When a vast image out of Spiritus Mundi

Troubles my sight: somewhere in sands of the desert   

A shape with lion body and the head of a man,   

A gaze blank and pitiless as the sun,   

Is moving its slow thighs, while all about it   

Reel shadows of the indignant desert birds.   

The darkness drops again; but now I know   

That twenty centuries of stony sleep

Were vexed to nightmare by a rocking cradle,   

And what rough beast, its hour come round at last,   

Slouches towards Bethlehem to be born?

Does the description “a gaze as blank and pitiless as the sun” remind you of anyone?

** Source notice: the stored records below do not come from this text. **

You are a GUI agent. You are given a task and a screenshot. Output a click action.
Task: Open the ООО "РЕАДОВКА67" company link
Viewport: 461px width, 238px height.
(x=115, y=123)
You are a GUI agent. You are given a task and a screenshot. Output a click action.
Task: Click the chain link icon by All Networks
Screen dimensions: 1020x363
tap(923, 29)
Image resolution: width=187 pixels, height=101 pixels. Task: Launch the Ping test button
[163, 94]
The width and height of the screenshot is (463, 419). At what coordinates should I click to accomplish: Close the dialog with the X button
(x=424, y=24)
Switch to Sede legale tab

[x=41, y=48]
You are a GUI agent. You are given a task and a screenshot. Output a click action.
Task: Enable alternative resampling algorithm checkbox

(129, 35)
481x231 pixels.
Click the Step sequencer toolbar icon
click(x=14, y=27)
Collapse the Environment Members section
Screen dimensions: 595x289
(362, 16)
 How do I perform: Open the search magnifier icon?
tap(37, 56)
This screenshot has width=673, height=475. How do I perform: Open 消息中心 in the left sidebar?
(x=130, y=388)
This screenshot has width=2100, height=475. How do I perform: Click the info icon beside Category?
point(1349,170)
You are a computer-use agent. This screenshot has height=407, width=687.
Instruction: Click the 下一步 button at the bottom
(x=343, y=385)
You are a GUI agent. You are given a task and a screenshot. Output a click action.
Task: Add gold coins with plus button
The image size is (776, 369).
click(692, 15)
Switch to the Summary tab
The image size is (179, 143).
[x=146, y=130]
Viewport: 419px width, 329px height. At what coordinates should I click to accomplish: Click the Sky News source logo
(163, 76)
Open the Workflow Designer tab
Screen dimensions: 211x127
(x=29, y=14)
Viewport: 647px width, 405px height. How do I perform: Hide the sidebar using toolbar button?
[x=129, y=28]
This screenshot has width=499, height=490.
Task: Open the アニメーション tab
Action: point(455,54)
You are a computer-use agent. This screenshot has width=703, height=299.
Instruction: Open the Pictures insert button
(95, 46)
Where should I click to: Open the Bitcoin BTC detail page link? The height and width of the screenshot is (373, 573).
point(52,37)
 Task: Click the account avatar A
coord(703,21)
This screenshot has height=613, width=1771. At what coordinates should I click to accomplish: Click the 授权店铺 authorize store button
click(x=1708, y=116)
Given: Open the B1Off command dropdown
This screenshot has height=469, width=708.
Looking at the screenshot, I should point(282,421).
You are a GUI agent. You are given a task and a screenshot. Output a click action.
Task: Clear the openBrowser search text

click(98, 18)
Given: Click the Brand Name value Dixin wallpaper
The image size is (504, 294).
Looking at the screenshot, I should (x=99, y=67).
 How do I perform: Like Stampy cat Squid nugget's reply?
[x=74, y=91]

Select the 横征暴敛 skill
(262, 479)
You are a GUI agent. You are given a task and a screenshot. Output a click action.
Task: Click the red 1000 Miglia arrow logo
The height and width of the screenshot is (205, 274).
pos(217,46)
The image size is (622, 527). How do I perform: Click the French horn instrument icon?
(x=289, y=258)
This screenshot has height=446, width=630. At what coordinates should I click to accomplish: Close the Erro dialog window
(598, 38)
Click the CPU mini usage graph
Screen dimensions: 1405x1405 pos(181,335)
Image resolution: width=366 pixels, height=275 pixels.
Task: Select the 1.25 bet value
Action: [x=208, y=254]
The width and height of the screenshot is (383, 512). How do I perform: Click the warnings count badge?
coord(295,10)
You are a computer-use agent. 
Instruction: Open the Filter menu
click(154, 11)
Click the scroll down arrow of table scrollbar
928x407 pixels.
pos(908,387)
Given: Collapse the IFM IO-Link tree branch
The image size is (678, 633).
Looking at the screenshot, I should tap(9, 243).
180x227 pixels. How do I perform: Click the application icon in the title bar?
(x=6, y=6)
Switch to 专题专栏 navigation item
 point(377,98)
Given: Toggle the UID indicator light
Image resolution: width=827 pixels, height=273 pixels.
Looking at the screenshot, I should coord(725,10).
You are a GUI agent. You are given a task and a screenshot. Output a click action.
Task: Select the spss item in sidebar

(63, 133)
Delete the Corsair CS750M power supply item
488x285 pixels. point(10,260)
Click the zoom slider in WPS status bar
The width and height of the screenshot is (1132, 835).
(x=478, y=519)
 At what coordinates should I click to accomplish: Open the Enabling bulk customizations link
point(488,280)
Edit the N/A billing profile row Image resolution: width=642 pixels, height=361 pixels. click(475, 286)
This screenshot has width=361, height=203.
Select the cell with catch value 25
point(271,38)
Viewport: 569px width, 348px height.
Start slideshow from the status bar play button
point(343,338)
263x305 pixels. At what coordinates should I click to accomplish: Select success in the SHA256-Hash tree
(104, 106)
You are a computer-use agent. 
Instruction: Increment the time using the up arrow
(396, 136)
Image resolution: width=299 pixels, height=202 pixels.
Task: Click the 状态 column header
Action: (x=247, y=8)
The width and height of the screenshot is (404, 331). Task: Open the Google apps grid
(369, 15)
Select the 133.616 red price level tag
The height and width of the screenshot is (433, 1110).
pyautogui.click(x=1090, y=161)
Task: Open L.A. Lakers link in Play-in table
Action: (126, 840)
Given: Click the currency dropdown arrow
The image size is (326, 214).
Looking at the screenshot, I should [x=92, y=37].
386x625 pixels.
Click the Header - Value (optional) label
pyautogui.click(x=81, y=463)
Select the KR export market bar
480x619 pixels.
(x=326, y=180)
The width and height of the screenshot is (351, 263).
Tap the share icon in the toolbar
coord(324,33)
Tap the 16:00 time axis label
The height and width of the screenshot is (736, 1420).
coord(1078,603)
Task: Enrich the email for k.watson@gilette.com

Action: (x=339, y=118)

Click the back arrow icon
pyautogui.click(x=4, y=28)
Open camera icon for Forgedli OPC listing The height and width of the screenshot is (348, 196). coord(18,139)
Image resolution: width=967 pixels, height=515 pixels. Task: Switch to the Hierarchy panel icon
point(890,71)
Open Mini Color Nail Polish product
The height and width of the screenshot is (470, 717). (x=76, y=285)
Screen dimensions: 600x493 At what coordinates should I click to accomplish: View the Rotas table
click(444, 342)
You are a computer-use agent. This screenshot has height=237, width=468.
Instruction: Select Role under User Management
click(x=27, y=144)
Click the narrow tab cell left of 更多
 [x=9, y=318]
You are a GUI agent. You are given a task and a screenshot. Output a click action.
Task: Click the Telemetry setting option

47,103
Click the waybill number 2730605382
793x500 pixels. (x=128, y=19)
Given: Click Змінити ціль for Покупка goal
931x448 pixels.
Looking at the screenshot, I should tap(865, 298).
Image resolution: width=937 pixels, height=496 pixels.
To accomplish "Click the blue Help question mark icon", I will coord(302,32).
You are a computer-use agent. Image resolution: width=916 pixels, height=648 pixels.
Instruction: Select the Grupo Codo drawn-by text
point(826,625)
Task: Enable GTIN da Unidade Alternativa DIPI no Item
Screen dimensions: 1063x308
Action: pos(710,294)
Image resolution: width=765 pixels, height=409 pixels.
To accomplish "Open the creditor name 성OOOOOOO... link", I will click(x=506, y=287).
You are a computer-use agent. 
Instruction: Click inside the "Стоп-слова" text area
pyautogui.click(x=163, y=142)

Of course, the Founding Fathers feared the rise of an American despot, so they counterbalanced the executive with Congress and the courts. Unfortunately, the lines “[t]he best lack all conviction, while the worst/ [a]re full of passionate intensity” aptly describe the Republican controlled House and Senate, Nancy Mace, full of passionate intensity, Lindsey Graham lacking all conviction.[1]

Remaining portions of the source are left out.